At any given point, there are hundreds of customers whose KYC validity expires. However, there could be a bunching-up of action as the RBI had asked banks not to insist on KYC in the wake of the second wave of the pandemic. The requirement of updating KYC norms is not just for banks but every regulated financial entity as it is part of anti-money laundering laws. This includes finance companies, mutual funds, broking houses and depositories.
Bankers said that for customers in low-risk accounts, KYC needs to be updated once every 10 years. However, those classified as high-risk will need to update their account once every two years. Besides this, dormant and inactive accounts also require fresh KYC updates to unfreeze or reactivate the accounts. Although for most customers the requirement is to update only once in 10 years, bankers say that more frequent updates are required because in some cases the documents submitted might not be part of the list of official valid documents.
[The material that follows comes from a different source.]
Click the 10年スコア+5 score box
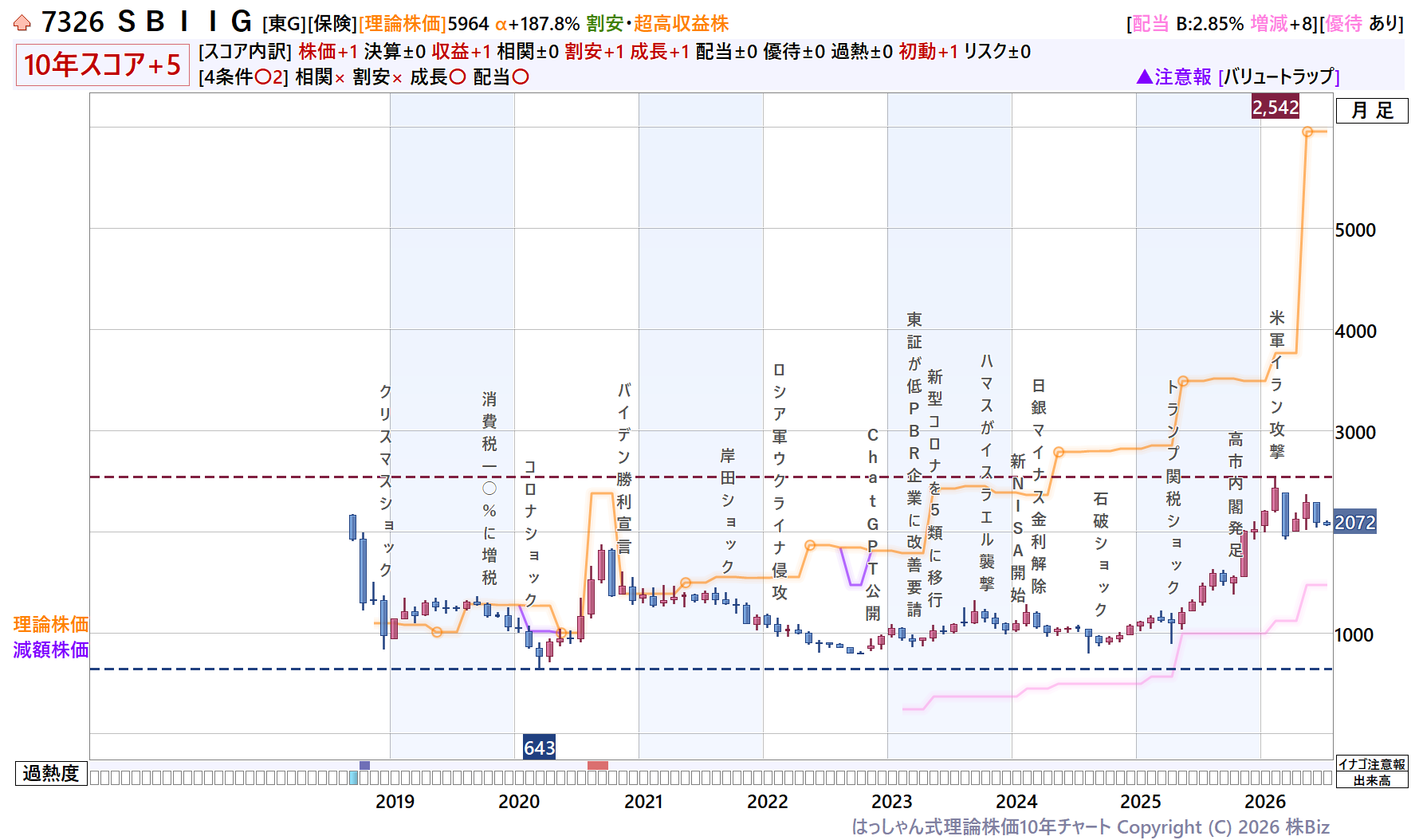Screen dimensions: 1419x840 102,65
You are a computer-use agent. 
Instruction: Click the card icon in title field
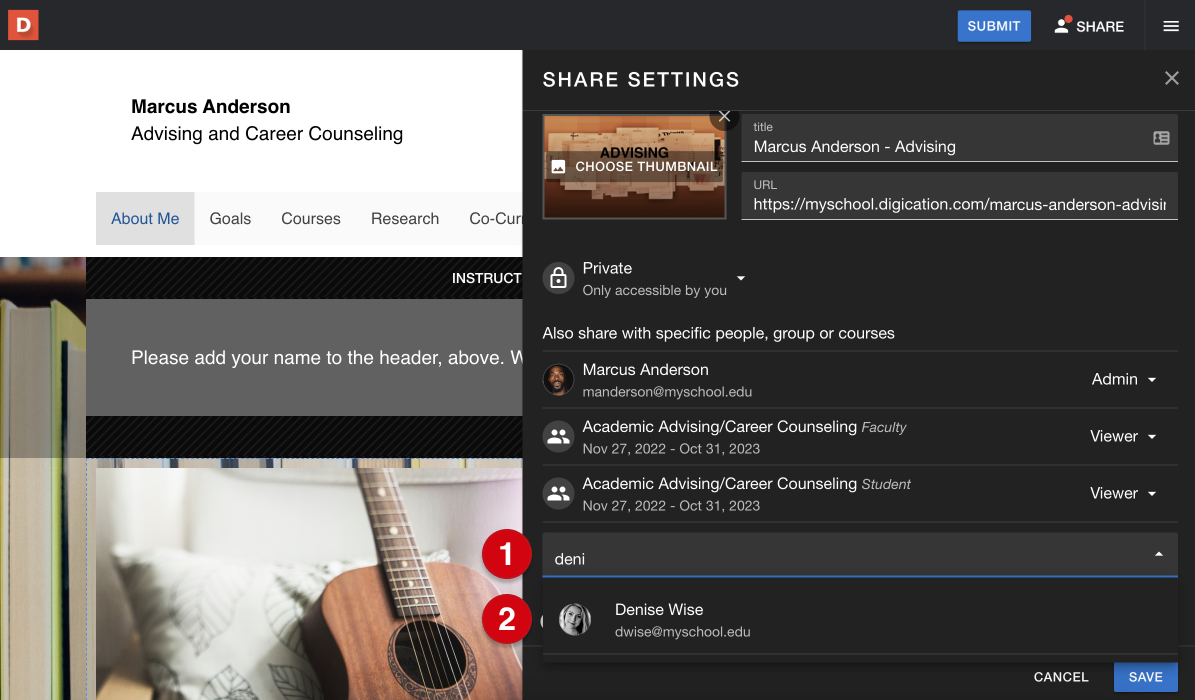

Also, where customers have changed the account and the communication returned to the bank, the KYC would have to be done afresh.
In a circular to all banks on May 2021, the RBI had said, “Keeping in view the current Covid-related restrictions in various parts of the country, regulated entities are advised that in respect of the customer accounts where periodic updating of KYC is due and pending as on date, no restrictions on operations of such account shall be imposed till December 31, 2021, for this reason alone, unless warranted under instructions of any regulator/ enforcement agency/court of law.”
While there are a number of options now for regulated entities to comply with KYC norms (video KYC, sharing of documents via DigiLocker), many have still not complied. Another problem is that given the number of phishing attacks that are taking place using the KYC as a bait, customers have turned wary of these messages or calls.